World events can seem overwhelming at times, even to the point of affecting us mentally and physically. But as we pray to see more clearly God’s love and direction for all of us, we not only heal problems in our own lives, we are also contributing to universal good.

Christian Science Perspective audio edition
Loading the player...

The Bible is full of remarkable accounts of people who looked to God for direction, then acted upon His instruction for the greater good. Such accounts show us the way to a more spiritual life, in which we find we are constantly sustained by the good qualities that God, the divine Spirit and Mind, brings forth.

Bible accounts illustrate how God’s care comes through even in the face of human oppression and doom. For example, Moses glimpsed a sense of safety that opened a way forward for the children of Israel, bringing them through the Red Sea and assuring them that they would reach the Promised Land, even when circumstances seemed dire (see Exodus 13). Later in the Bible, when St. Paul boarded a ship with others, he advised them not to set sail due to potential danger. Although the people didn’t listen, Paul assured them that God would still protect them through the storm. And He did (see Acts 27).

Both of these stories (and countless others in the Bible) show that an awareness, even in small degree, of God’s love for His creation helps us discern spiritual guidance, which can cut through the chaos of mortality or the noise of physical circumstances, and bring out more of God’s power and love in our lives.

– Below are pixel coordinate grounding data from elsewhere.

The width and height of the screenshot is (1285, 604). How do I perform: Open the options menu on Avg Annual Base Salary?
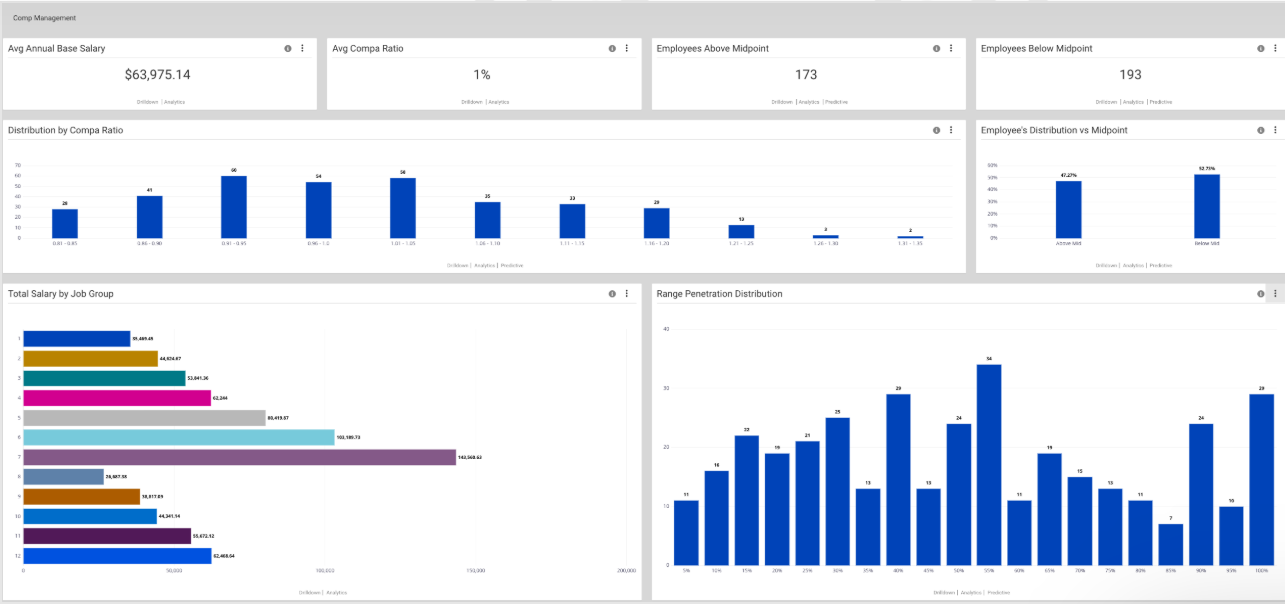(x=302, y=47)

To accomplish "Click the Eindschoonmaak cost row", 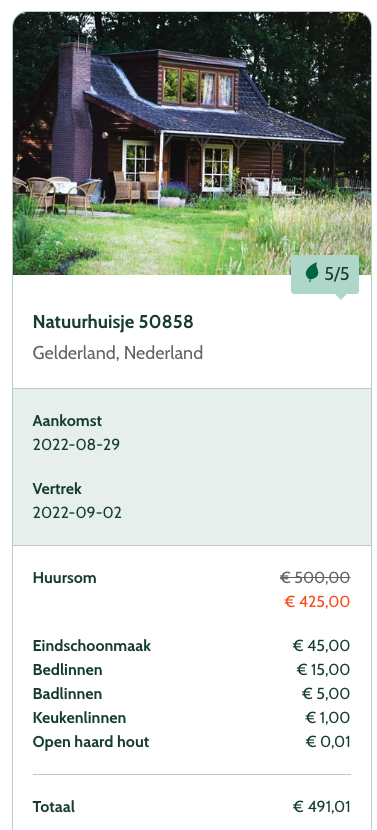I will [x=192, y=646].
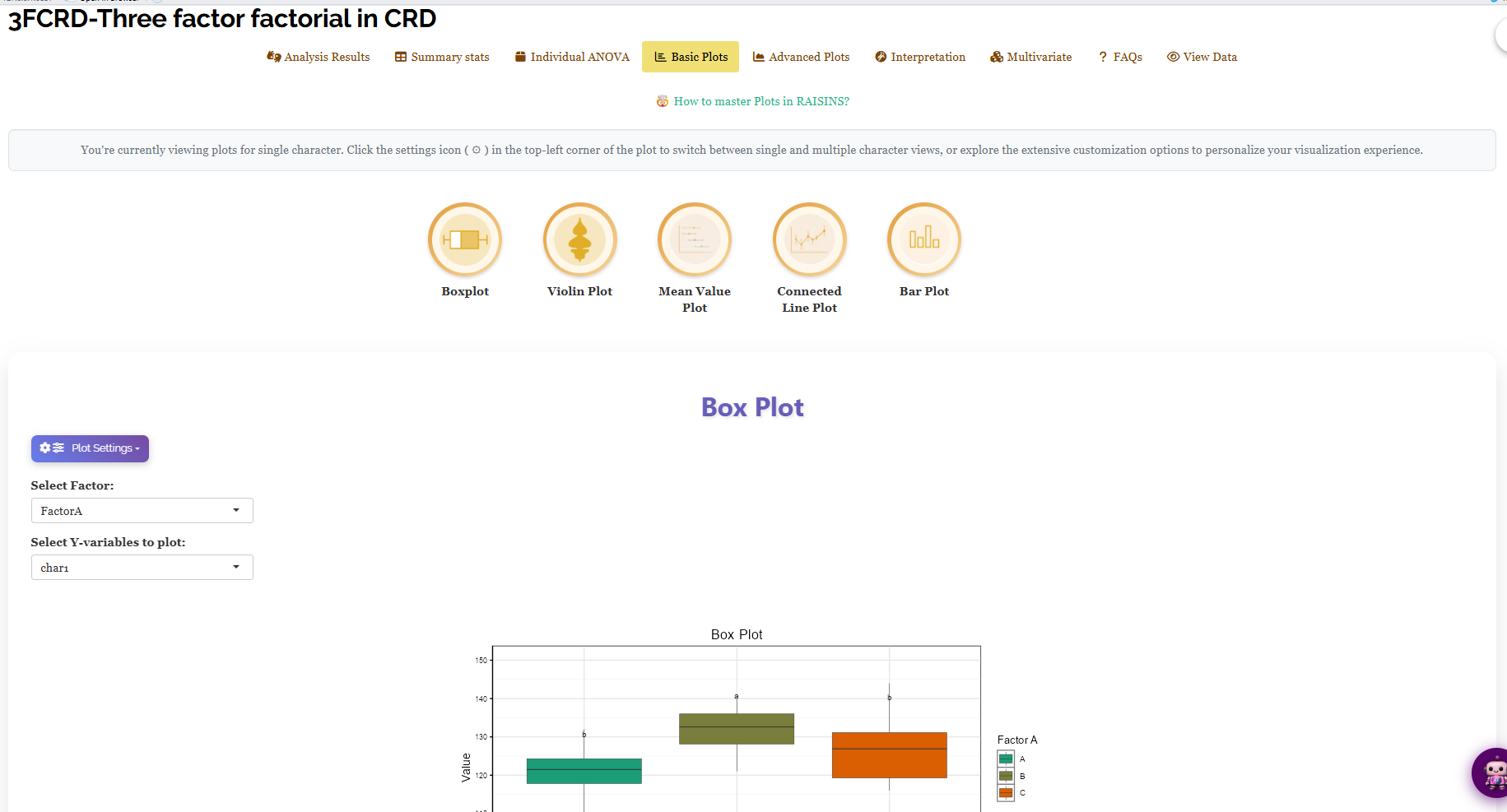Click the View Data eye icon

coord(1173,57)
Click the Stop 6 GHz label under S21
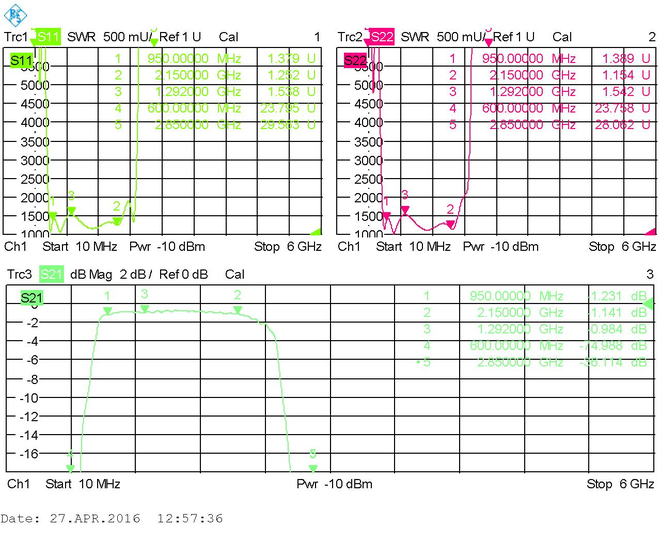The width and height of the screenshot is (660, 543). tap(620, 484)
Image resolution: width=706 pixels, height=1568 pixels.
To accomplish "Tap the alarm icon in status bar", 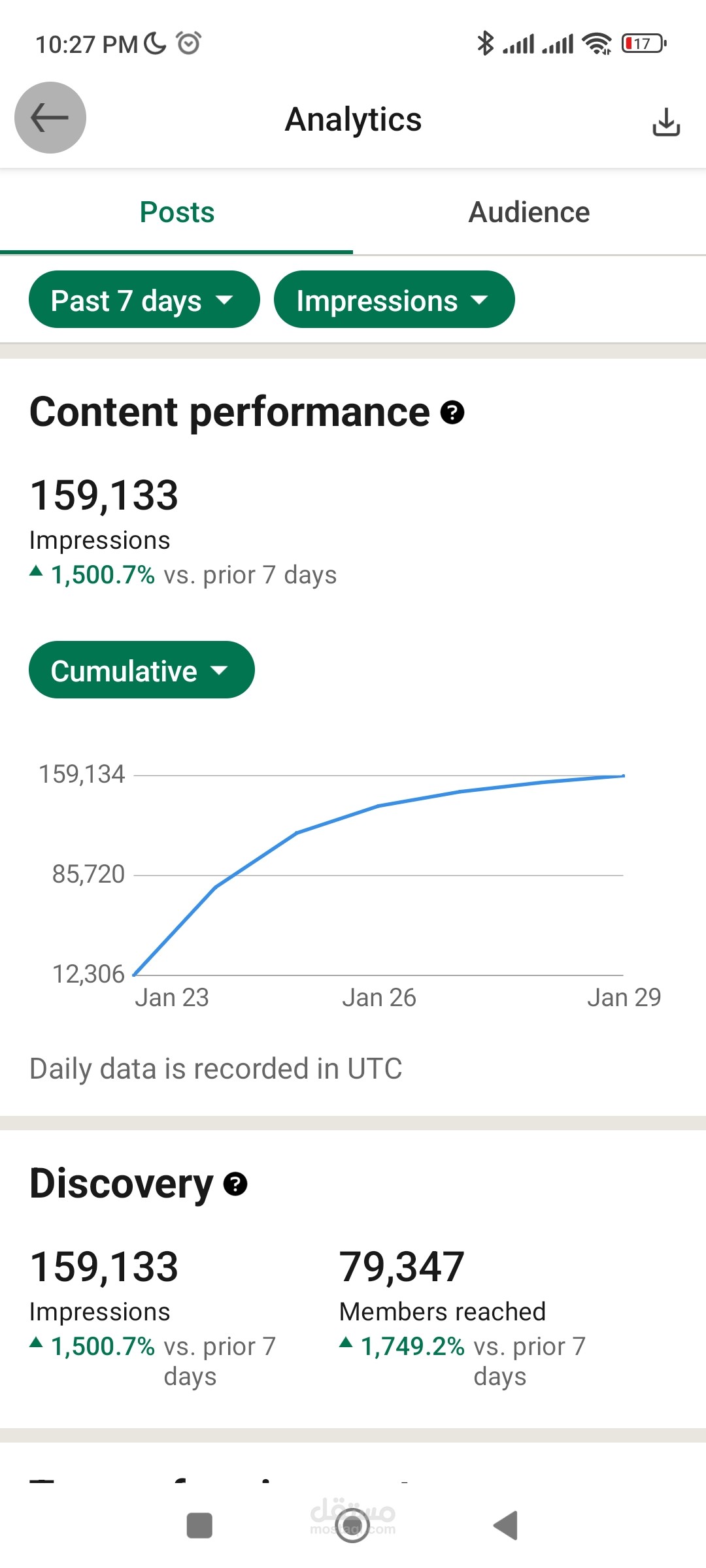I will click(x=189, y=44).
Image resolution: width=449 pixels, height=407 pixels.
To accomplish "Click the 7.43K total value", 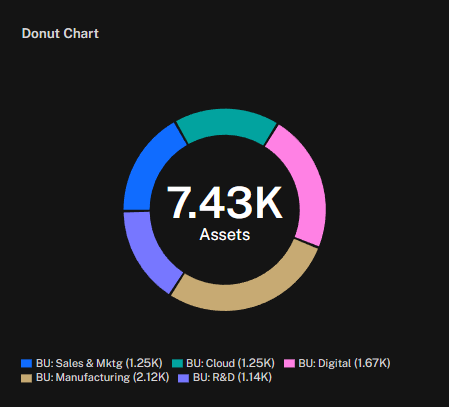I will (224, 203).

In light of global troubles today comes the need to awaken from a focus on human whims and turmoil to a more spiritual focus, based on spiritual reality, which enables us to do more good. The discoverer of Christian Science, Mary Baker Eddy, explains: “In Science, you can have no power opposed to God, and the physical senses must give up their false testimony. Your influence for good depends upon the weight you throw into the right scale. The good you do and embody gives you the only power obtainable” (“Science and Health with Key to the Scriptures,” p. 192).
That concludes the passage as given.